━━━ Task input ━━━

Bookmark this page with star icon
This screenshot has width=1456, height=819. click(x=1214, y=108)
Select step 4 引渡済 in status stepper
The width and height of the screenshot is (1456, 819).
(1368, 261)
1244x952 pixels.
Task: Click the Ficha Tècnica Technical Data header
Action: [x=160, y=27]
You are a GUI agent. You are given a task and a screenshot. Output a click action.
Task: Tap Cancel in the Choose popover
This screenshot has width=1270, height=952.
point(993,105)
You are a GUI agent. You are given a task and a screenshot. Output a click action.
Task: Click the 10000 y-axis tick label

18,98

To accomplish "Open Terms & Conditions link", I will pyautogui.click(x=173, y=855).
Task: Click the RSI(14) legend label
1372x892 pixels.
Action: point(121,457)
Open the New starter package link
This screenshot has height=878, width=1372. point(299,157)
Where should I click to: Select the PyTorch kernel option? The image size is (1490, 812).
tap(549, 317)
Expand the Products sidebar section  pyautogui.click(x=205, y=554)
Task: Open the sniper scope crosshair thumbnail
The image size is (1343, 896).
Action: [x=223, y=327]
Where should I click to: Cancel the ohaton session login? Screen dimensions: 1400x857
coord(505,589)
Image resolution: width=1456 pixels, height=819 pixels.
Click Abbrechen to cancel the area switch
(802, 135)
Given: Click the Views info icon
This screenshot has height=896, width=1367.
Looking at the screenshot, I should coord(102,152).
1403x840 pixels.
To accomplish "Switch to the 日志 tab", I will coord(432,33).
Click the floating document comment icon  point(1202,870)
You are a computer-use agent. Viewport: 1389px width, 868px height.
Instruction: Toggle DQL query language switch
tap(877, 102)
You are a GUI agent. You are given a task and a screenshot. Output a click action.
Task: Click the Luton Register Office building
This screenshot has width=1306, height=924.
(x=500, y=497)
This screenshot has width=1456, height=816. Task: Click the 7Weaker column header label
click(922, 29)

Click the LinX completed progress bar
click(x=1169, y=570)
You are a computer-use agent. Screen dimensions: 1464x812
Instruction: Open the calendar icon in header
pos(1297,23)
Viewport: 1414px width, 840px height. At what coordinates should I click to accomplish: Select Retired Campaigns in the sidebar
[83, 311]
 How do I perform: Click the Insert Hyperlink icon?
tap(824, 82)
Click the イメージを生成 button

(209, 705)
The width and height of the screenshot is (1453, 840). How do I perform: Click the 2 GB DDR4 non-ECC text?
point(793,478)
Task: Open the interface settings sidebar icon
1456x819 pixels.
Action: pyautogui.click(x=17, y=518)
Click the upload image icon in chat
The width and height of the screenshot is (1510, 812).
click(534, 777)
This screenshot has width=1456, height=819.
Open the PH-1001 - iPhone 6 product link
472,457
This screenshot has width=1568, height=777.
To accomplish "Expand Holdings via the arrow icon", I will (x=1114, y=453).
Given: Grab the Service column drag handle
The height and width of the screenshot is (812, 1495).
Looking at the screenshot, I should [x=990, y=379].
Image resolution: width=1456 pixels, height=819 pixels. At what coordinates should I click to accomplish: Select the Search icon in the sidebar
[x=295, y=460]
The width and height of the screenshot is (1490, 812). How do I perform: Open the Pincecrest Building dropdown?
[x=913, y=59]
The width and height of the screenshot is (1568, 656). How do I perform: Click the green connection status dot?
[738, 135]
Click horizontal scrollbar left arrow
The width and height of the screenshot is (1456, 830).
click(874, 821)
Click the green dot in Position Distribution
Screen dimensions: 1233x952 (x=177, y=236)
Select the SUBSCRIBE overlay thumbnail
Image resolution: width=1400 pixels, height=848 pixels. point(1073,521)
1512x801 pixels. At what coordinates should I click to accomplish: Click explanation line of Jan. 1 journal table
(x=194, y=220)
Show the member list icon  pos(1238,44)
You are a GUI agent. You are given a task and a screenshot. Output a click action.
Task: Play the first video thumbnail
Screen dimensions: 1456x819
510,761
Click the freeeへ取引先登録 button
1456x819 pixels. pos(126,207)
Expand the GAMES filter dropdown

━━━

The entire set of entries, and nothing else, should be set down exactly.

Bookmark this page with star icon
This screenshot has width=1456, height=819. click(x=1214, y=108)
Select step 4 引渡済 in status stepper
The width and height of the screenshot is (1456, 819).
(1368, 261)
1244x952 pixels.
Task: Click the Ficha Tècnica Technical Data header
Action: [x=160, y=27]
You are a GUI agent. You are given a task and a screenshot. Output a click action.
Task: Tap Cancel in the Choose popover
This screenshot has width=1270, height=952.
point(993,105)
You are a GUI agent. You are given a task and a screenshot. Output a click action.
Task: Click the 10000 y-axis tick label

18,98

To accomplish "Open Terms & Conditions link", I will pyautogui.click(x=173, y=855).
Task: Click the RSI(14) legend label
1372x892 pixels.
Action: point(121,457)
Open the New starter package link
This screenshot has height=878, width=1372. point(299,157)
Where should I click to: Select the PyTorch kernel option? The image size is (1490, 812).
tap(549, 317)
Expand the Products sidebar section  pyautogui.click(x=205, y=554)
Task: Open the sniper scope crosshair thumbnail
The image size is (1343, 896).
Action: [x=223, y=327]
Where should I click to: Cancel the ohaton session login? Screen dimensions: 1400x857
coord(505,589)
Image resolution: width=1456 pixels, height=819 pixels.
Click Abbrechen to cancel the area switch
(802, 135)
Given: Click the Views info icon
This screenshot has height=896, width=1367.
Looking at the screenshot, I should coord(102,152).
1403x840 pixels.
To accomplish "Switch to the 日志 tab", I will coord(432,33).
Click the floating document comment icon  point(1202,870)
You are a computer-use agent. Viewport: 1389px width, 868px height.
Instruction: Toggle DQL query language switch
tap(877, 102)
You are a GUI agent. You are given a task and a screenshot. Output a click action.
Task: Click the Luton Register Office building
This screenshot has width=1306, height=924.
(x=500, y=497)
This screenshot has width=1456, height=816. Task: Click the 7Weaker column header label
click(922, 29)

Click the LinX completed progress bar
click(x=1169, y=570)
You are a computer-use agent. Screen dimensions: 1464x812
Instruction: Open the calendar icon in header
pos(1297,23)
Viewport: 1414px width, 840px height. At what coordinates should I click to accomplish: Select Retired Campaigns in the sidebar
[83, 311]
 How do I perform: Click the Insert Hyperlink icon?
tap(824, 82)
Click the イメージを生成 button

(209, 705)
The width and height of the screenshot is (1453, 840). How do I perform: Click the 2 GB DDR4 non-ECC text?
point(793,478)
Task: Open the interface settings sidebar icon
1456x819 pixels.
Action: pyautogui.click(x=17, y=518)
Click the upload image icon in chat
The width and height of the screenshot is (1510, 812).
click(534, 777)
This screenshot has width=1456, height=819.
Open the PH-1001 - iPhone 6 product link
472,457
This screenshot has width=1568, height=777.
To accomplish "Expand Holdings via the arrow icon", I will (x=1114, y=453).
Given: Grab the Service column drag handle
The height and width of the screenshot is (812, 1495).
Looking at the screenshot, I should [x=990, y=379].
Image resolution: width=1456 pixels, height=819 pixels. At what coordinates should I click to accomplish: Select the Search icon in the sidebar
[x=295, y=460]
The width and height of the screenshot is (1490, 812). How do I perform: Open the Pincecrest Building dropdown?
[x=913, y=59]
The width and height of the screenshot is (1568, 656). How do I perform: Click the green connection status dot?
[738, 135]
Click horizontal scrollbar left arrow
The width and height of the screenshot is (1456, 830).
click(874, 821)
Click the green dot in Position Distribution
Screen dimensions: 1233x952 (x=177, y=236)
Select the SUBSCRIBE overlay thumbnail
Image resolution: width=1400 pixels, height=848 pixels. point(1073,521)
1512x801 pixels. At what coordinates should I click to accomplish: Click explanation line of Jan. 1 journal table
(x=194, y=220)
Show the member list icon  pos(1238,44)
You are a GUI agent. You are given a task and a screenshot. Output a click action.
Task: Play the first video thumbnail
Screen dimensions: 1456x819
510,761
Click the freeeへ取引先登録 button
1456x819 pixels. pos(126,207)
Expand the GAMES filter dropdown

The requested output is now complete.